There are multiple pieces of contradictory information on the internet about what is actually happening here. Some sources suggest that fail-over clustering will attempt to isolate the resource which first failed the health check into its own process (suggesting
this protects the other resources running under the same RHS).
This categorically does not happen on a fully patched Windows 2016 Hyper-V cluster. What appears to happen is that the failing RHS is terminated, killing any and all compute that is running under the same process. The logs make mention of the offending virtual
machine resource being isolated, but I can actually see no evidence of this occurring (in the properties of that resource), but even if this does happen, the default config has still resulted in one resource effectively causing an outage.
I can sort of add credence to this summary of behavior but forcing the resource to run in their own separate monitors myself. If I do this on a lab I've stood up:
Get-ClusterResource -Name "*Virtual Machine blah*"
foreach ($resource in $cluster_resources) {$resource.SeparateMonitor}
... I can see they are all using the default setting, which is to not run in a separate monitor. Fine.
If i set them all to run in their own monitor:
foreach ($resource in $cluster_resources) {$resource.SeparateMonitor = 1}
...and count the RHS processes there is no difference. As you would kinda expect, if I now restart the machines I suddenly have lots of RHS processes popping up, one for each VM.
So this suggests that resource cannot magically flip between RHS parent processes while they are running\switched on, so the out-of-the-box configuration can indeed bring down a whole node when there is a problem with a single resource. Could anybody anywhere
tell me if I am right here?
Also, trying to go back to the why behind the original problem. Does anyone know where I can get information about what the ISALIVE check for the vmclusres.dll library is actually doing?

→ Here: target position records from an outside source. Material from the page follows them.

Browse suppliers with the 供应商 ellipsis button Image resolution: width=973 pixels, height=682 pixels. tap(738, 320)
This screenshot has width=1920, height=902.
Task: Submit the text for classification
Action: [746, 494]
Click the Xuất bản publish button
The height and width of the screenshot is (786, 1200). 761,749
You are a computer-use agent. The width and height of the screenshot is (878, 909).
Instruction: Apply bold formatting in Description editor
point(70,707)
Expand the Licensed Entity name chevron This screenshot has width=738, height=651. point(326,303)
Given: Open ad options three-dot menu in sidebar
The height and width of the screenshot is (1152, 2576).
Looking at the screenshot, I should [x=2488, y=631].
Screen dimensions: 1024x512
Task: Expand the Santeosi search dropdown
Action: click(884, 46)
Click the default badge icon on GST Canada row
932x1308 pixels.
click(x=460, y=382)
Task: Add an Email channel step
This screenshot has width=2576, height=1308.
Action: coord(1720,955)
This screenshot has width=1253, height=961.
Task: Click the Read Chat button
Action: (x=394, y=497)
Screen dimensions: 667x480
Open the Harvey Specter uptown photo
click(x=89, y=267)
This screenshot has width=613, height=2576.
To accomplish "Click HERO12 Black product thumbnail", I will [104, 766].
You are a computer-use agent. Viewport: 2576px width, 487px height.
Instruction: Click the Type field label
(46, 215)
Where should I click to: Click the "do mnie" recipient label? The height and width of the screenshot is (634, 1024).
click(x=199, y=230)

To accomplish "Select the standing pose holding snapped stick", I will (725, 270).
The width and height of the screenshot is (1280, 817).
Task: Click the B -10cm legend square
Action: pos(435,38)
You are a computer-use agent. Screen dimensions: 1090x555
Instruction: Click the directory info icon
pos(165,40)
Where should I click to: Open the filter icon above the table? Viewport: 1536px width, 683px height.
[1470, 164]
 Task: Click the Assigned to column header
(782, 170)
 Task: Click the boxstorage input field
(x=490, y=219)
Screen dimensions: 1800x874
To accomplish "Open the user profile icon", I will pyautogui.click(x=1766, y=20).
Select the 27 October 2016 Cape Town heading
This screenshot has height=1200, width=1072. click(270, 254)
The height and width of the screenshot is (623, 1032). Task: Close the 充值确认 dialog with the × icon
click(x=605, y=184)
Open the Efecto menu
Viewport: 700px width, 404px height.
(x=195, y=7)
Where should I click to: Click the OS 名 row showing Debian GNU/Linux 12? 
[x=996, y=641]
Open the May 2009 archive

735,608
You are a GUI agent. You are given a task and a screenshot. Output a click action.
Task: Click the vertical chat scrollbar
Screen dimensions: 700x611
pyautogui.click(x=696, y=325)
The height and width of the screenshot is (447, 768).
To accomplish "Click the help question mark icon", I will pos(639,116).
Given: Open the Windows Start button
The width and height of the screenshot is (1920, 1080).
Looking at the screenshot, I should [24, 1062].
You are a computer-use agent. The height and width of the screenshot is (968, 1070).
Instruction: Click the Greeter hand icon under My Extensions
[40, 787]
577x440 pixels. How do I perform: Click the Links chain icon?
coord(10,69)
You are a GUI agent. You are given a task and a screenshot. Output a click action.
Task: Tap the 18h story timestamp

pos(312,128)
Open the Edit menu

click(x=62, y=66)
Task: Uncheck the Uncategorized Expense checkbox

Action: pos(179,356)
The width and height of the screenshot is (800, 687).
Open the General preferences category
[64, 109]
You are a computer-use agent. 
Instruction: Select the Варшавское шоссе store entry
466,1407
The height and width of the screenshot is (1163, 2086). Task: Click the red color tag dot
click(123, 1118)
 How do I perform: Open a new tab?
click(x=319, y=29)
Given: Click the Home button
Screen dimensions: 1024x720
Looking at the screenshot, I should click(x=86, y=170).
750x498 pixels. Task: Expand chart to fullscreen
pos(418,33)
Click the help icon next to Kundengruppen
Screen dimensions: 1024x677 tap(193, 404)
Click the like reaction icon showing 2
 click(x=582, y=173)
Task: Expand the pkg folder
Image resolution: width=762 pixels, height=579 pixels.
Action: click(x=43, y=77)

There is no information anywhere about what kind of check failed, if it is a VM state check, some kind of IC communication check etc The VM didn't dump inside the guest, it just 'failed' and caused an outage, which is kinda scary. I know from some research
that the ISALIVE check is the five-minute check which is supposed to be the more in-depth check of the two that are run, but I can find no documentation saying what it is actually checking, therefore I have no way of working backward.
Thank you.